Courts - Will Remote Hearings Improve Appearance Rates?

May 13, 2020 posted by Steve Brownstein

The coronavirus pandemic has brought misery, if not inconvenience, to the vast majority of the nation, but it has also brought some silver linings. When it comes to state courts, officials say the pandemic has forced courts to become more nimble, particularly in their ability to conduct remote hearings.
 
And some reports suggest that more litigants are showing up for those remote hearings than for in-person hearings before the pandemic. Judges and administrators in many of the 41 states and territories that mandate or urge their courts to use teleconferencing or videoconferencing to conduct remote hearings say they have noticed a difference.
 
More than anything else, court officials cite convenience as the reason for higher appearance rates.
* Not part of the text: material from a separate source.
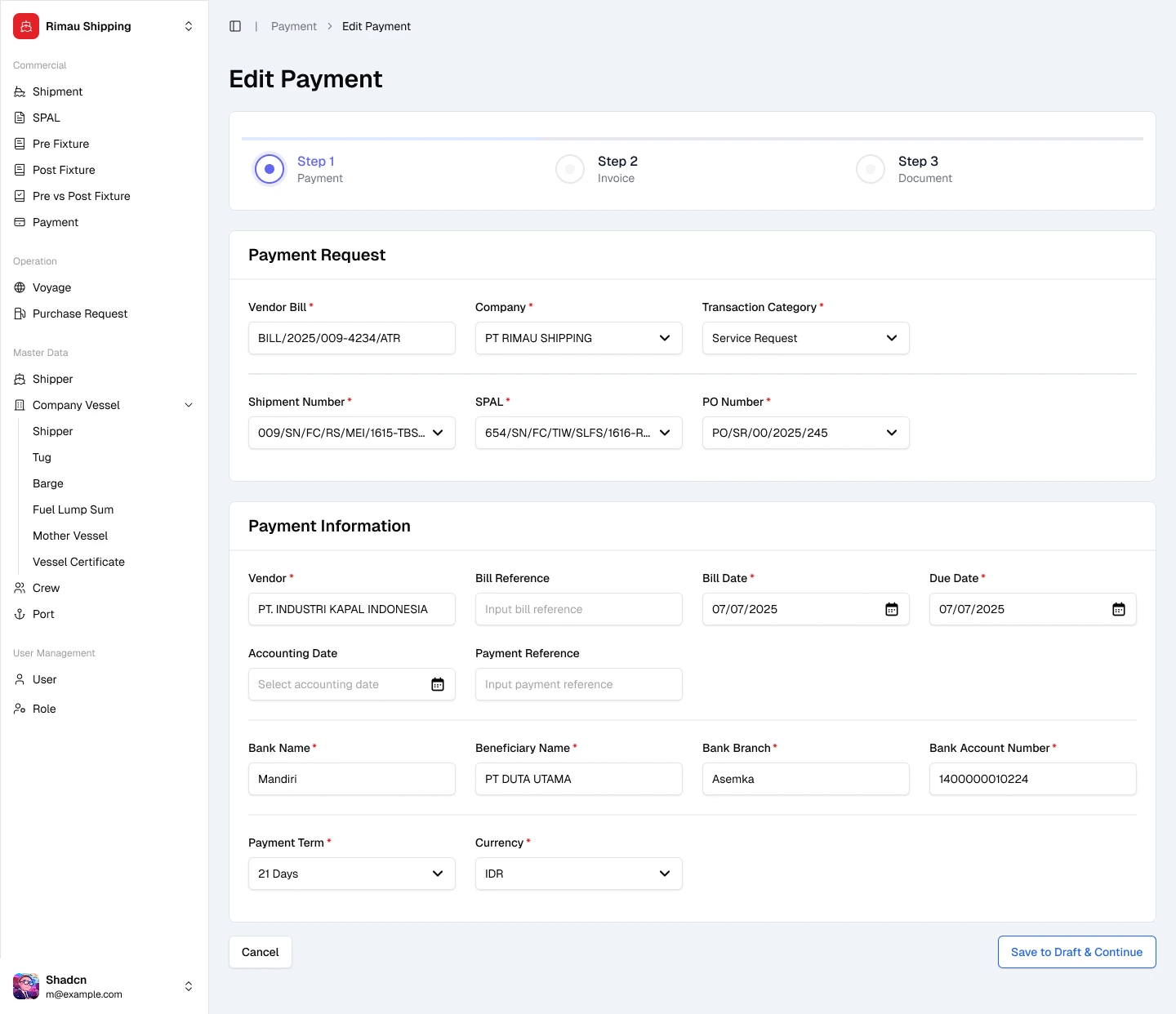Click the step progress bar

click(693, 139)
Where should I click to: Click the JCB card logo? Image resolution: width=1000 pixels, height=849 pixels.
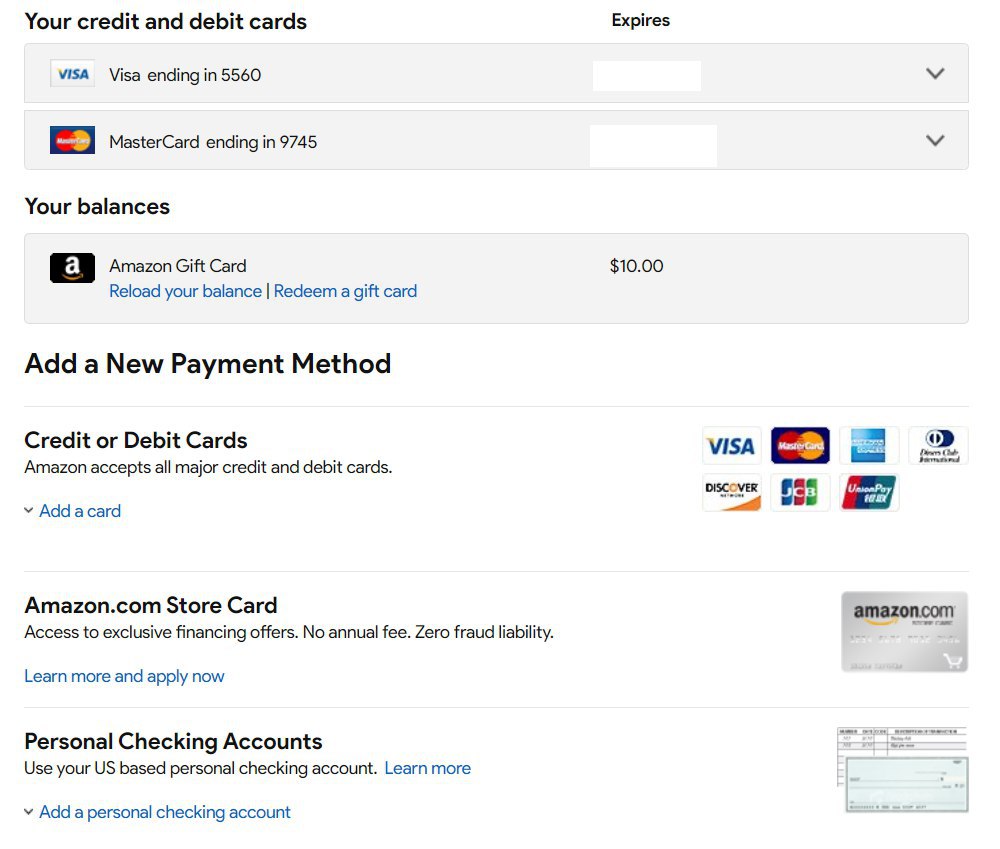(x=800, y=492)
If litigants can appear from their cars or their kitchen tables, they’re more likely to do so.
 
In some parts of North Dakota, appearance rates for criminal warrant hearings are nearly 100 percent, compared to about 80 percent before the pandemic, said District Court Judge James Hovey. “Our failure-to-appear rates have dropped significantly,” depending on the type of hearing, he said.
 
New Jersey has tracked criminal cases in its superior courts, where more than 20,000 hearings have been scheduled since March 2. The failure-to-appear rate dropped from 20 percent to 0.3 percent starting the week of March 16, when courts began to conduct virtual hearings, said Peter McAleer, director of the New Jersey Administrative Office of the Courts’ Office of Communications and Community Relations.
 
Michigan has seen failure-to-appear rates plummet in recent months. Considering all its cases, the rate went from 10.7 percent in April 2019 to 0.5 percent in April of this year.
 
“While the failure-to-appear data have limitations that don’t allow for us to draw immediate conclusions, we are eager to learn more about the impact of remote hearings,” said Michigan Supreme Court Chief Justice Bridget M. McCormack. “More broadly, we know the dramatic expansion in remote hearings has launched a fundamental and positive change in the way courts do business, making them more accessible and efficient, and we are not going back.”
 
Other states are also reporting high appearance rates anecdotally, even if they don’t yet have numbers to document it. It will take months, if not years, and more thorough research to reach any empirically valid conclusions, but initial evidence suggests that remote hearings are reducing the likelihood that litigants will fail to appear for their day in court.